# [EXERCISE TEXT]
"""

Psychology

Dear Healthcare Deal, You Are So Attractive! I Need You!

December 8, 2014

Dear Mark:

I know you’re America’s foremost personal advice columnist, so please don’t laugh at me. I really need your help.

I’m a healthcare CEO in (city withheld), Ohio.

I’m in love with deals that everyone else wants. I just can’t help myself.

Sincerely,

Over Payer In Ohio

***

Ok, I made that letter up.

But the story is an old one. Old, that is, in terms of when it began for Over Payer in Ohio.

And, when it began for you and me.

Remember yearning for the affection, for even a glance, from that cheerleader or football star, the one that “everyone” adored?

Remember attending that auction in which people overbid for that obvious-to-most mass produced ceramic vase?

The attractiveness of a deal multiplies by the number of “buyers.”

It’s the same psychological magnetism that pulls healthcare CEOs, from hospital executives who must have a DaVinci surgical robot because the hospital across town has one, to hospital-based group leaders who wildly undercut their competitors, thereby destroying their own profit, to “win” an RFP — the winner’s curse.

We want what we cannot easily have.

We want not to be left out.

After all, there’s tremendous social proof: “Everyone” else wants it, too.

We tell ourselves that paying a little bit more, whether positively (a $10 upbid at the auction for the vase) or negatively (reducing the stipend request in your RFP proposal), is just a teensy-weensy incremental “price” that pales in comparison to the total. So it’s easy to throw in — and, if we don’t, we’ll “lose!

I know it’s hard to avoid this pressure, you’re only human and we humans are hardwired these ways.

Yet at the same time we also realize that we are in the strongest position when we don’t “need” a deal.

Not every deal is a good deal. Participating in an RFP can be a rush to the bottom if you must “win.”

You may not be able to turn off the social and psychological pressure, but you can enact a logic-based process to filter your decisions, to trick yourself into taking the time to see your emotional response for what it is.

And, you can construct your business operation to create choices. Having only one contractual deal that you must protect at the cost of your entire business’s existence sets you up from the start.

You’re in the strongest position when you know that you don’t need the deal.

"""

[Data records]
"""

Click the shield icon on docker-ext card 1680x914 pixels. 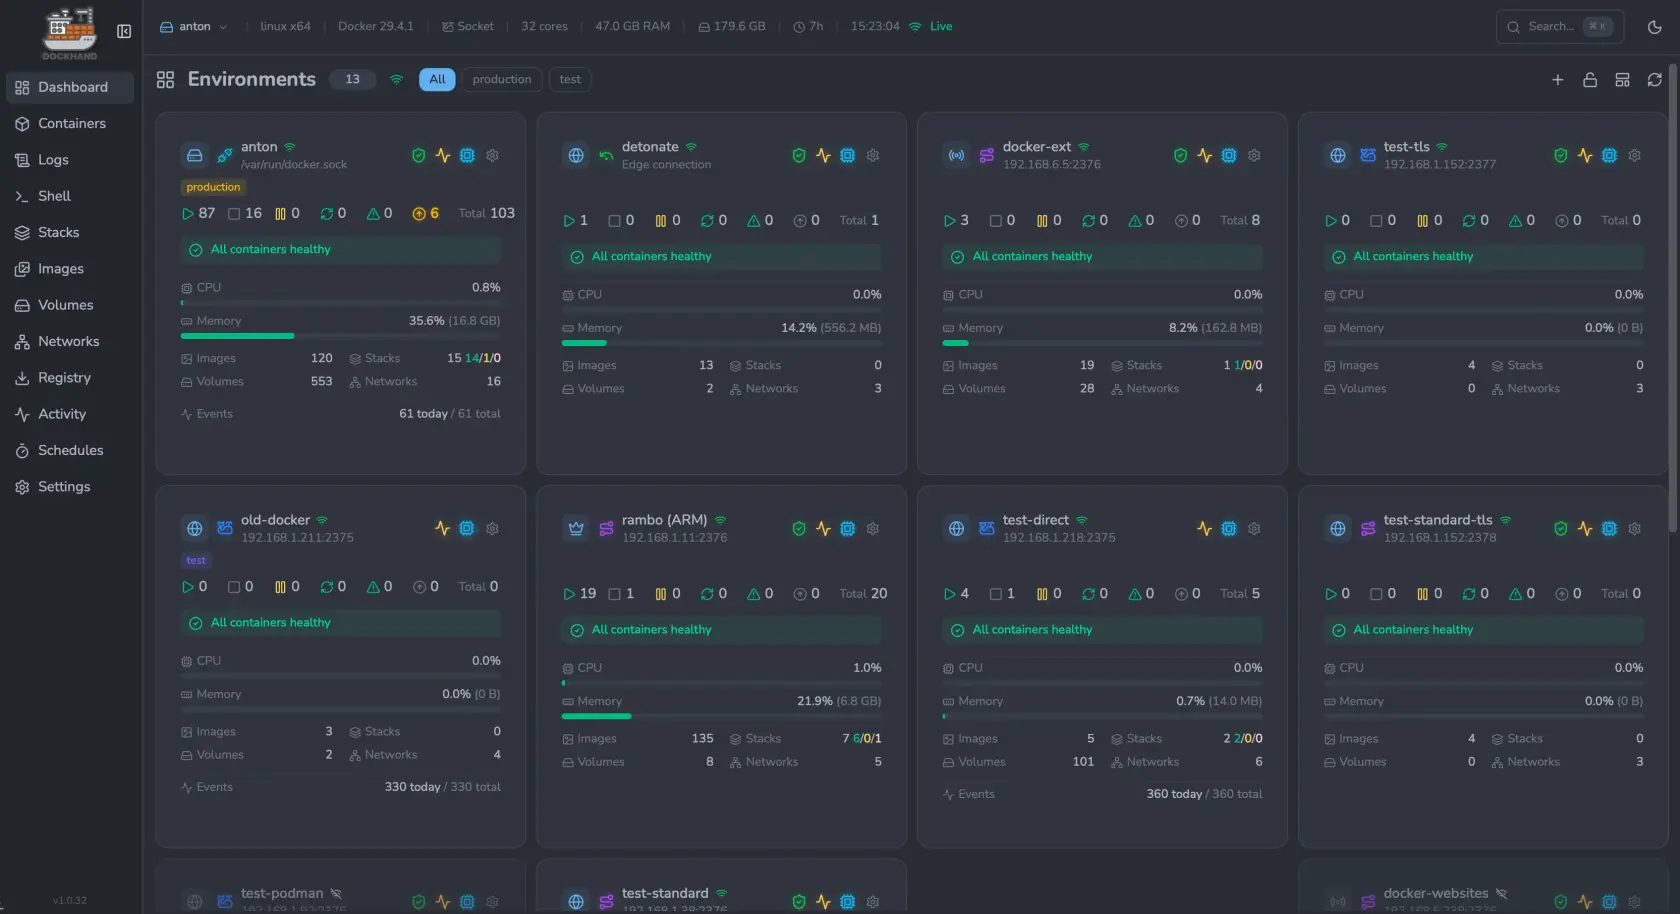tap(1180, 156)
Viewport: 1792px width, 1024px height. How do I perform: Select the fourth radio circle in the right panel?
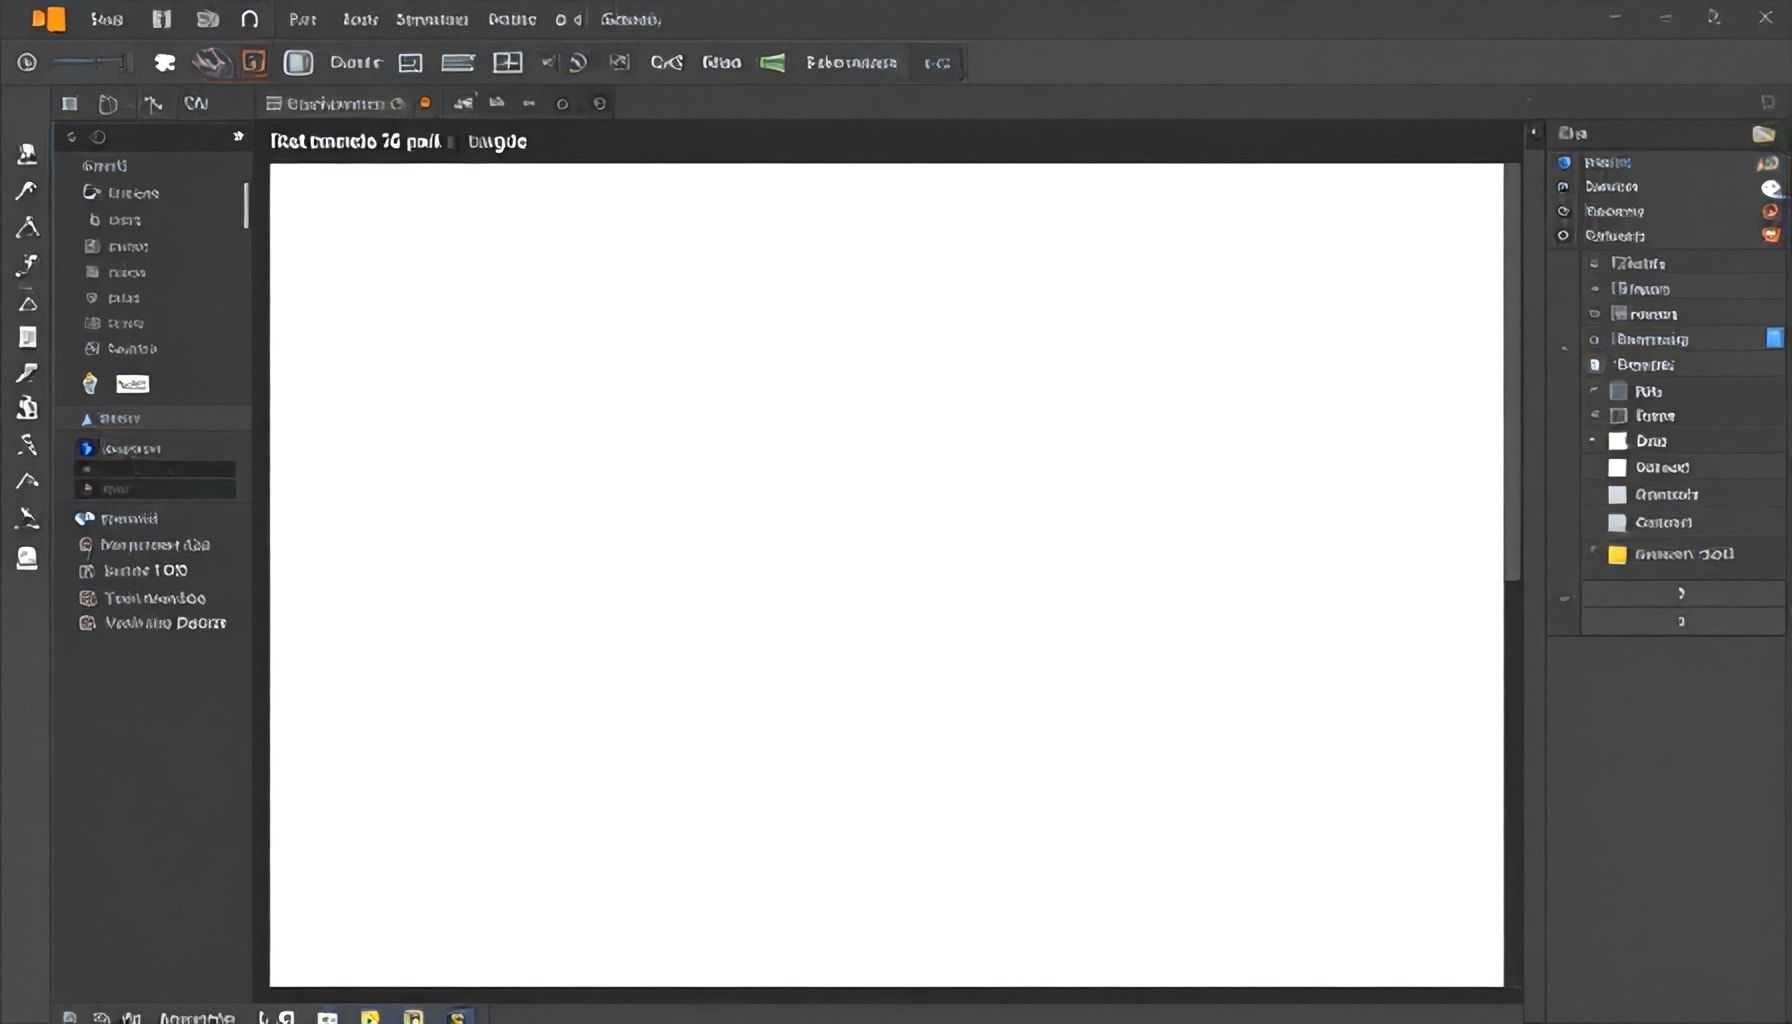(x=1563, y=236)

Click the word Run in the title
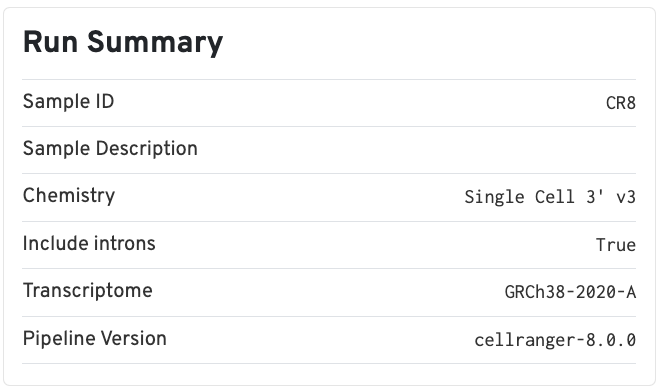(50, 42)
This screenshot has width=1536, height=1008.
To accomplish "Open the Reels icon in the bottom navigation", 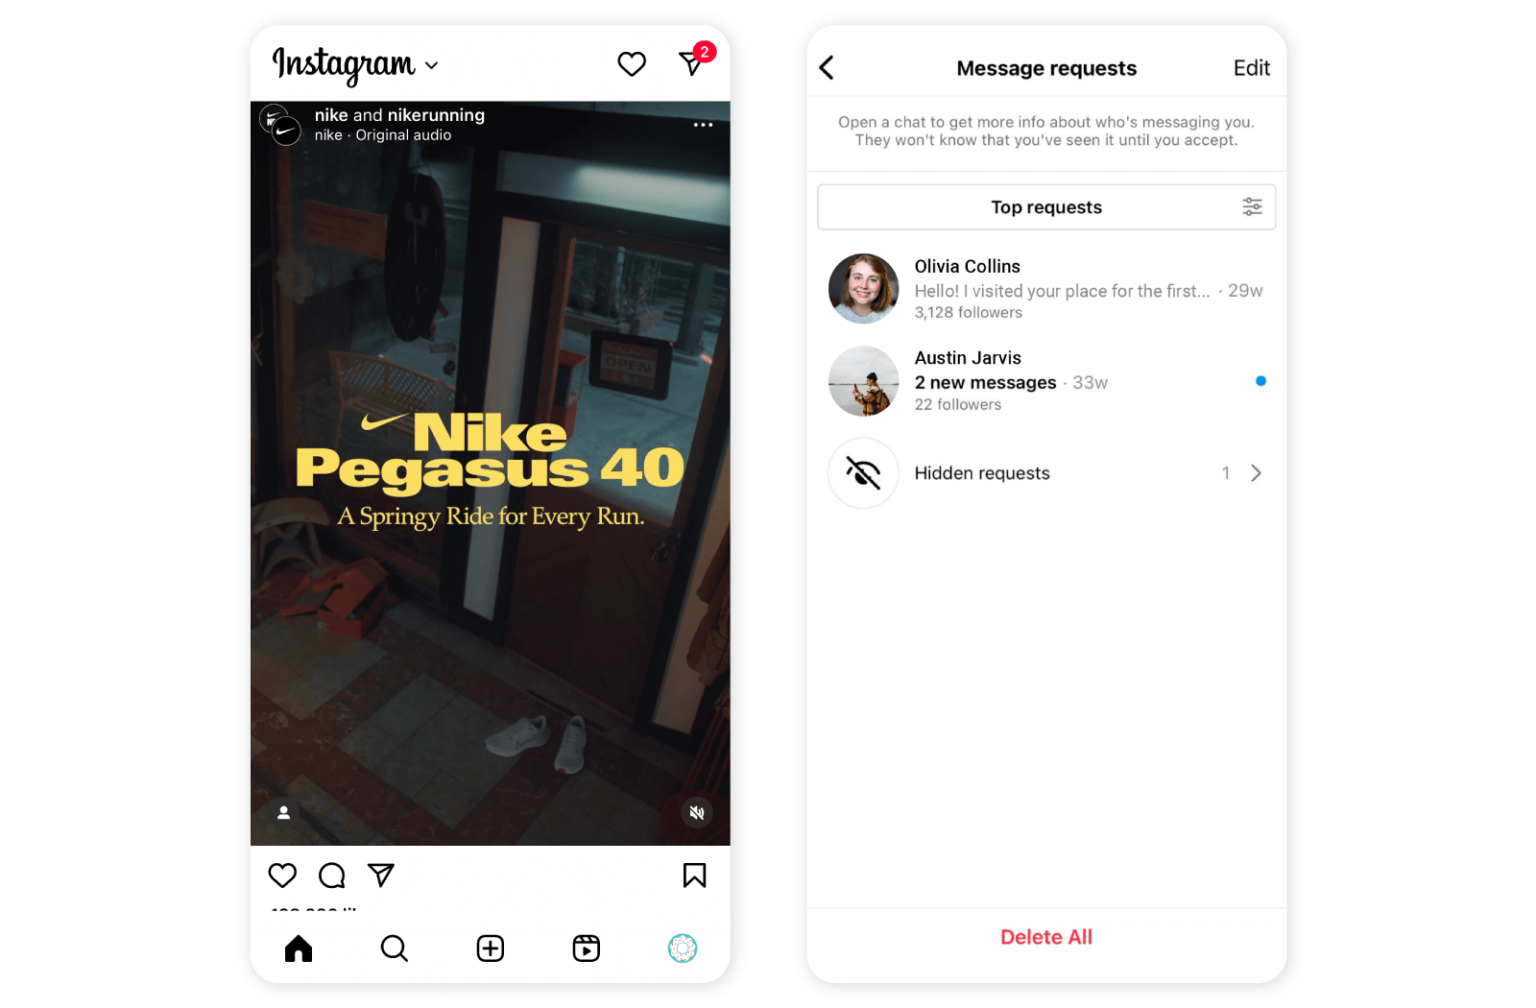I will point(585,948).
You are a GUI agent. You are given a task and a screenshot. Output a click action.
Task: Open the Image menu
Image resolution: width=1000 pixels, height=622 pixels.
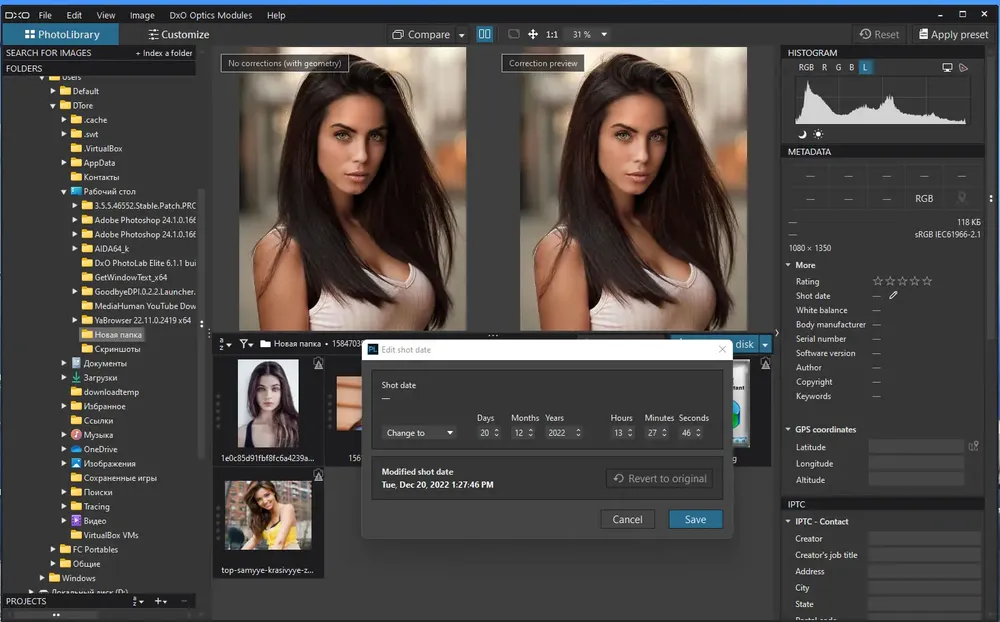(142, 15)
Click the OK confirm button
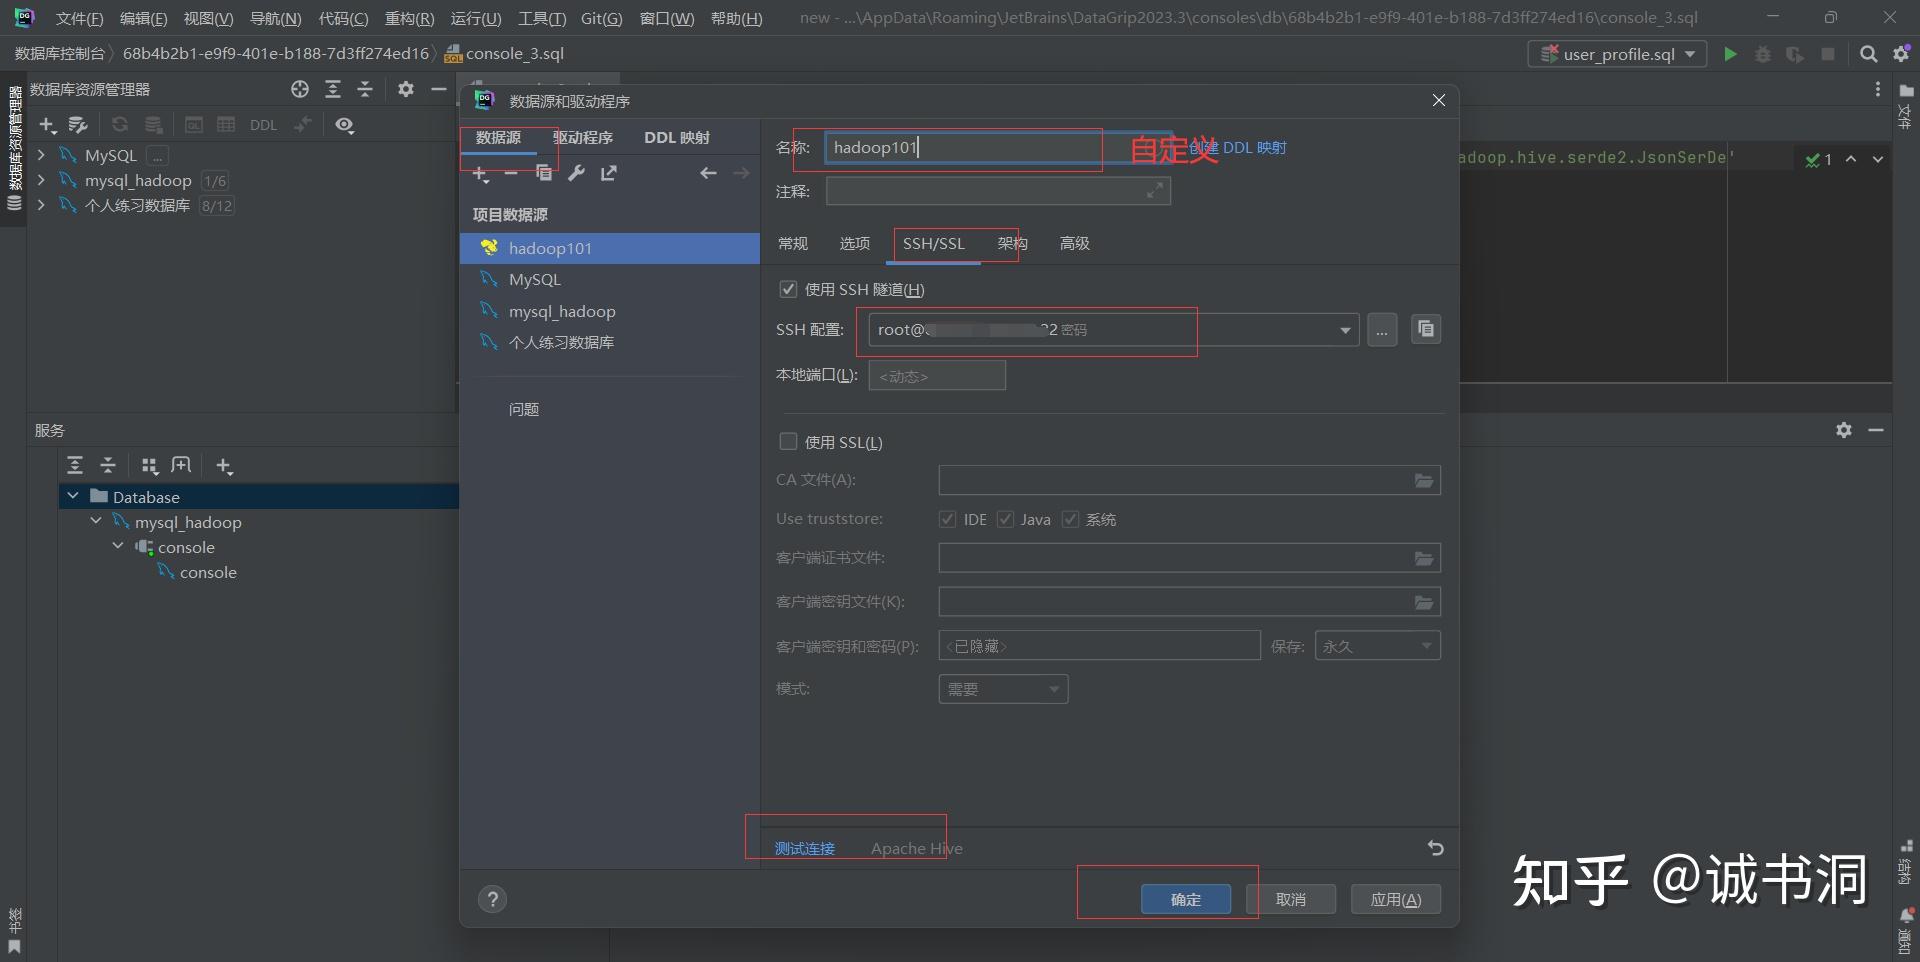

"""

# [WHAT IS REQUIRED]
In the piece on healthcare deals, when does it say we are in the strongest position?

# [WRITTEN SOLUTION]
When we know that we don't need the deal.